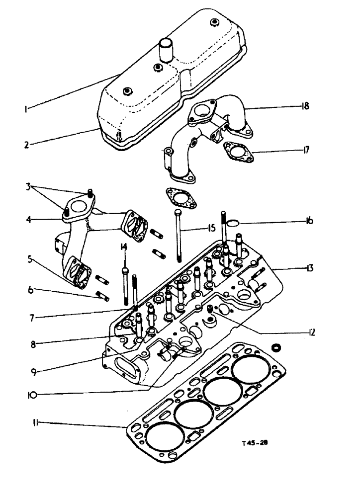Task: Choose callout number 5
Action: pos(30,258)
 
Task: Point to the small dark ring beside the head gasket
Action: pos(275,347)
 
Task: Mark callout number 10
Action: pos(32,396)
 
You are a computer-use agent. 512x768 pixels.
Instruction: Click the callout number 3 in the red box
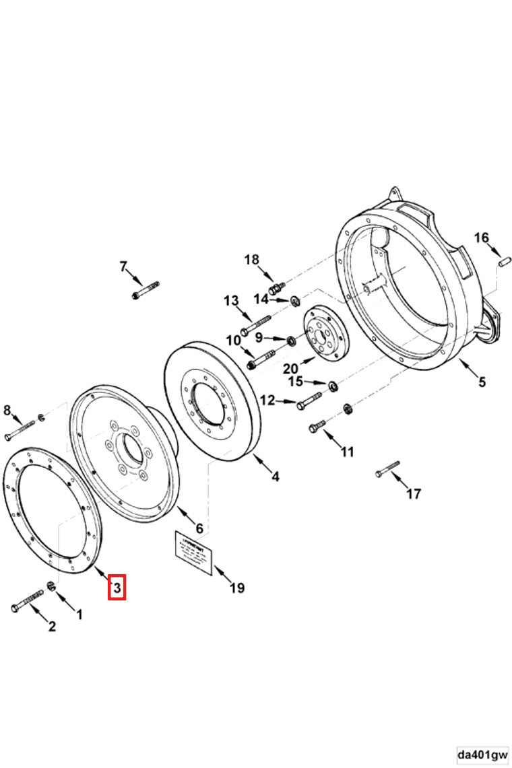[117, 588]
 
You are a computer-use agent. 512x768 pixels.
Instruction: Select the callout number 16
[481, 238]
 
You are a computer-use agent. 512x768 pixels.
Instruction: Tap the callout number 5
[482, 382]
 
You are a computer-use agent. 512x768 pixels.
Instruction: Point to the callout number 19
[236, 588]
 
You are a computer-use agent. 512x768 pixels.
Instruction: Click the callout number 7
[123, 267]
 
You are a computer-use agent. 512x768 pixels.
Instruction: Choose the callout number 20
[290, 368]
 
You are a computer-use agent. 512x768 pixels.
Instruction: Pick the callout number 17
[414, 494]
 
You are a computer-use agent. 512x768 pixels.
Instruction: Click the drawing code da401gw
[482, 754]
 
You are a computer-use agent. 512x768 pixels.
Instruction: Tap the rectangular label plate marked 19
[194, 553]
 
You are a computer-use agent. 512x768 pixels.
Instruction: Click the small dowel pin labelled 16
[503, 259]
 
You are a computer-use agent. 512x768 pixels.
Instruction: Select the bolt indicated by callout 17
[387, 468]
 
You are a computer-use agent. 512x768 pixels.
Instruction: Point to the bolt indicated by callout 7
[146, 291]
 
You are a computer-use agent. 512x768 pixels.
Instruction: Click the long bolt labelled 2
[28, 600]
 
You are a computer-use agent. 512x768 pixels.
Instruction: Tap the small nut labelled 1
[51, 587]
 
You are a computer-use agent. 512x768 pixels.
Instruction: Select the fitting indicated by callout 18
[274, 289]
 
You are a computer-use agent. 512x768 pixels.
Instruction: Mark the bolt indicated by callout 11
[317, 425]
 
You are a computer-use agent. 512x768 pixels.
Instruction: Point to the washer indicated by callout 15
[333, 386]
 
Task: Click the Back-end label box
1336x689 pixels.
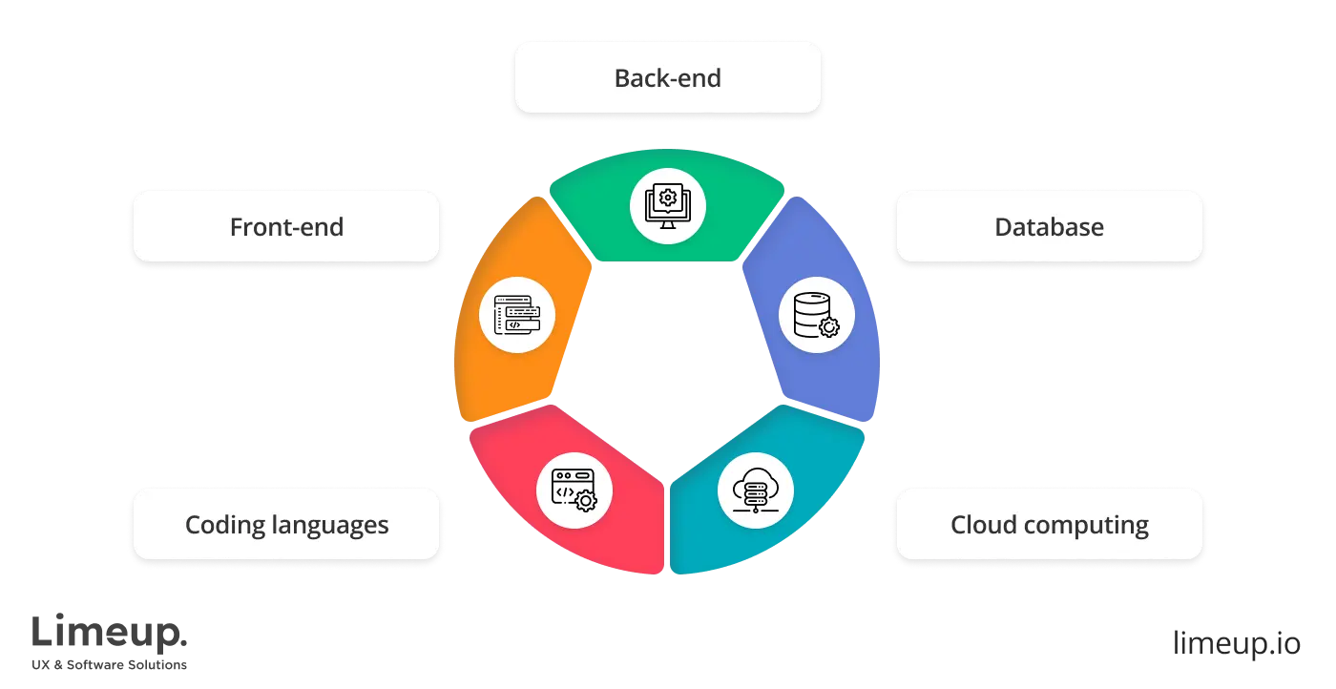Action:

##########

_Work to complete_
Gather every line in the rows above that contains the word "indicated", and copy each one without change.

_The solution_
Instruction: Select the bolt indicated by callout 17
Instruction: Point to the bolt indicated by callout 7
Instruction: Select the fitting indicated by callout 18
Instruction: Mark the bolt indicated by callout 11
Instruction: Point to the washer indicated by callout 15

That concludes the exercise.